U rodziców na strychu jest stary drewniany kredens. Mam z nim bardzo dobre wspomnienia, bo moja babcia trzymała tam różne smakołyki i ciekawostki. Zaczęliśmy szukać więc takiego kredensu, który nadawałby się do sklepu, gdyż ten nasz nie spełniałby swojej funkcji - jest pokojowy. Z racji tego, że miałam już zamysł uruchomienia małej gastronomii w sklepie, to wiedziałam, że musimy szukać takiego typowo kuchennego. 

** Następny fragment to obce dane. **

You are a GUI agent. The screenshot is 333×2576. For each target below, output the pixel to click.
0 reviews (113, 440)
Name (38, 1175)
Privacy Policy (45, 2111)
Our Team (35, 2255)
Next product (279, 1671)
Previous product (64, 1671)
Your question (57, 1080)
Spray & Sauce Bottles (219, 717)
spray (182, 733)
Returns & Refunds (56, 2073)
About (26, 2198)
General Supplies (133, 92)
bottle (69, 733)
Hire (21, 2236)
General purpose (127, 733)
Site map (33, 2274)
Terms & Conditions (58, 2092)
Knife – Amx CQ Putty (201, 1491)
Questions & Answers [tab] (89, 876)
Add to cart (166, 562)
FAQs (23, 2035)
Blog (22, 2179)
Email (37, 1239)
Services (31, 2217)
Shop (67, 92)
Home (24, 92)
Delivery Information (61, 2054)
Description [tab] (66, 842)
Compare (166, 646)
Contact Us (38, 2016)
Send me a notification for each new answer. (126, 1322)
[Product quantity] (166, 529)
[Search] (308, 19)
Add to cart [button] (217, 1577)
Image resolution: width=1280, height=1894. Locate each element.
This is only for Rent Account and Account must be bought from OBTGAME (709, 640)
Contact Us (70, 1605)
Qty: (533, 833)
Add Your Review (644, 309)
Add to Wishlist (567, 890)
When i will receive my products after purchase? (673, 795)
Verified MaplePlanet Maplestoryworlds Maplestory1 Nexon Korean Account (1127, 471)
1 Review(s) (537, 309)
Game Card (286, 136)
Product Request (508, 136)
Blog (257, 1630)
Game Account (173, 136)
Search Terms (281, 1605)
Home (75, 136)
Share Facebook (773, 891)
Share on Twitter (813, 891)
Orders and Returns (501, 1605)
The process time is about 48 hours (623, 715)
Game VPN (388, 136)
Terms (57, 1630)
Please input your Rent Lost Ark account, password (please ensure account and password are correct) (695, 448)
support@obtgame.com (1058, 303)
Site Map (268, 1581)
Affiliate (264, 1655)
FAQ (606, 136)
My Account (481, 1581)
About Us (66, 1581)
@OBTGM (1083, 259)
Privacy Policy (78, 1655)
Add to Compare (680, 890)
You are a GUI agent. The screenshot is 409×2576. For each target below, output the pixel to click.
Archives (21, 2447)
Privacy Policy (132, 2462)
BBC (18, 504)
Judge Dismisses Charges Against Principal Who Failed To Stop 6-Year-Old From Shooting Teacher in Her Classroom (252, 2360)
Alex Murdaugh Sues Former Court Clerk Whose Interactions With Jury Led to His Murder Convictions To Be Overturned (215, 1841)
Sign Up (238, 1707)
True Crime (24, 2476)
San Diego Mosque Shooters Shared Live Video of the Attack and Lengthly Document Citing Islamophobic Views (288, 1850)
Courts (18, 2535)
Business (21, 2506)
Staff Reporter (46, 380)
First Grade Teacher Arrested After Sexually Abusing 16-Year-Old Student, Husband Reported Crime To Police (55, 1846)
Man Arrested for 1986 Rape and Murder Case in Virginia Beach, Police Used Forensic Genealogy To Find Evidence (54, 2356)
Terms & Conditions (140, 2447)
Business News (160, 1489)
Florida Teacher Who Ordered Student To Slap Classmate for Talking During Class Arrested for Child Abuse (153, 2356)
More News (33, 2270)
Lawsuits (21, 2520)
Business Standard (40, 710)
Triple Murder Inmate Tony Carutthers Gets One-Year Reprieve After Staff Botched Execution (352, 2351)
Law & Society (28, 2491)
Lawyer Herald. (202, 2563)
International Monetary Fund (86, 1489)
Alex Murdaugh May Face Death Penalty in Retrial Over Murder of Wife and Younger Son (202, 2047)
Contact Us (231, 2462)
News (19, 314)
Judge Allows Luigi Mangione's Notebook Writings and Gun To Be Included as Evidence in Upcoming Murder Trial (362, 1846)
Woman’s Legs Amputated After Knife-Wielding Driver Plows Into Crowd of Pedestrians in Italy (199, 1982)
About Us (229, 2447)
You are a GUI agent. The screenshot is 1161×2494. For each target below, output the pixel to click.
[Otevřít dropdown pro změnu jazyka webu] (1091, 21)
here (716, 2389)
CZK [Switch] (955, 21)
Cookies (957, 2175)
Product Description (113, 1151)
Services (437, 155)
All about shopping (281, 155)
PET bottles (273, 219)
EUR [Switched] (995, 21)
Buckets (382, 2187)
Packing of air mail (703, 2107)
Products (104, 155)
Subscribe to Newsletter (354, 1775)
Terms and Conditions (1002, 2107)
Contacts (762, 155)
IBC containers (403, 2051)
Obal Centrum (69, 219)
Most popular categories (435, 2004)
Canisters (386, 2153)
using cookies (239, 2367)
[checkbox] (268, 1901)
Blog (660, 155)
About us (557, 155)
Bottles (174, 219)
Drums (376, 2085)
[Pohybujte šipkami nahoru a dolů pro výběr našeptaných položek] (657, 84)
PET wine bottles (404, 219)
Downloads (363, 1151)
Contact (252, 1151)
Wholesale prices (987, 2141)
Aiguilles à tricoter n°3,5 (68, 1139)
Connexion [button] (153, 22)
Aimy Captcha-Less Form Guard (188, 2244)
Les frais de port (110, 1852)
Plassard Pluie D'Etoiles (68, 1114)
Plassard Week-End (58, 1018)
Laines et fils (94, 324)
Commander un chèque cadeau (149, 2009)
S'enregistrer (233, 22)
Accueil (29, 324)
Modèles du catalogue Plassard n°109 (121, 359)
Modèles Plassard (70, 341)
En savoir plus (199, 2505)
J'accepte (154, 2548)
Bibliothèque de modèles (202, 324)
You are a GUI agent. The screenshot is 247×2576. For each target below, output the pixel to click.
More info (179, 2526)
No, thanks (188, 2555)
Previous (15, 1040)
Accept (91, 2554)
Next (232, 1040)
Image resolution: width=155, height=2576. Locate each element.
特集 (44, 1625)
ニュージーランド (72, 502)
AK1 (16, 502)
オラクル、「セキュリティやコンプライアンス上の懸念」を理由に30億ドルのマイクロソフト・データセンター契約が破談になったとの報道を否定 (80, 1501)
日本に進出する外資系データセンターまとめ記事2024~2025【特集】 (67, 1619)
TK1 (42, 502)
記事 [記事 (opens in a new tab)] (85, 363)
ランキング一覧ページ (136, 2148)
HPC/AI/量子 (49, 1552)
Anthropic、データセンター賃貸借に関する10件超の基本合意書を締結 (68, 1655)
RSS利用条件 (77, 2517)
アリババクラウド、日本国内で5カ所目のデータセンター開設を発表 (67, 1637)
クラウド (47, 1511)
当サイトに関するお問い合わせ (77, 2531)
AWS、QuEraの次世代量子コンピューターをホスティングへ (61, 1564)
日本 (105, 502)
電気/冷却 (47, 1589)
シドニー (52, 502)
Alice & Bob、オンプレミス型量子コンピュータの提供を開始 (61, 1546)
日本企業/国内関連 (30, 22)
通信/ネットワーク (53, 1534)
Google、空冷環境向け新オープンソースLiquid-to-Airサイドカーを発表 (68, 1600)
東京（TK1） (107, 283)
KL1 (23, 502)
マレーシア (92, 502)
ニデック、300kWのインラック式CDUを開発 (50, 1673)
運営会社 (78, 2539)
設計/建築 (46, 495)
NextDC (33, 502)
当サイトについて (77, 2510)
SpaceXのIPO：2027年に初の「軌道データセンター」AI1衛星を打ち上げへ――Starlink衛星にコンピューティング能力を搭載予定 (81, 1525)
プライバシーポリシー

Pewnego razu spotkałam znajomą, która przez jakiś czas mieszkała w Warszawie, ale postanowiła wrócić do Łaskarzewa i szukała pracy. Zaproponowałam więc jej etat u mnie na kuchni, w drugim sklepie, który miałam akurat otwierać. Przy okazji wspomniałam o moim pomyśle z kredensem, a ona zrobiła wielkie oczy i mówi do mnie: “Słuchaj, moja mama będzie szczęśliwa, bo właśnie robi remont u babci i ma do wyrzucenia właśnie taki stary kredens". Mąż pojechał, zobaczył, wziął, odnowił, i kredens jest ozdobą naszego sklepu. 

Czy klienci pytają o jego historię?

Pewnie, choć nie jest tak do końca widoczny, bo stoi trochę za półkami. Nawet jeden z klientów zaproponował, aby ustawić go przy drzwiach, żeby był lepiej wyeksponowany. Doszliśmy jednak do wniosku, że tam mógłby się szybko zniszczyć - poobijać drzwiami, złapać wilgoć z dworu itd. Byłoby go trochę szkoda, choć i tak pewnie za parę lat trzeba go będzie znowu odnowić. 

Proszę wybaczyć, ale jakoś kredens nie kojarzy mi się z dobrą ekspozycją towaru. Jak go pani zagospodarowała?

Świetnie się sprawdza. Za szybą trzymam produkty prezentowe typu czekoladki, ciastka w puszkach, herbaty, itd. Sporo zależy też od pory roku czy zbliżających się okoliczności typu Dzień Matki, Dzień Dziecka, popularne imieniny. Czasem z handlowcami robię tam wystawkę promocyjną. Natomiast w szufladach mam różne papiery, ulotki. Dzięki niemu mam też miejsce na drukarkę etykiet czy inne drobne sprzęty.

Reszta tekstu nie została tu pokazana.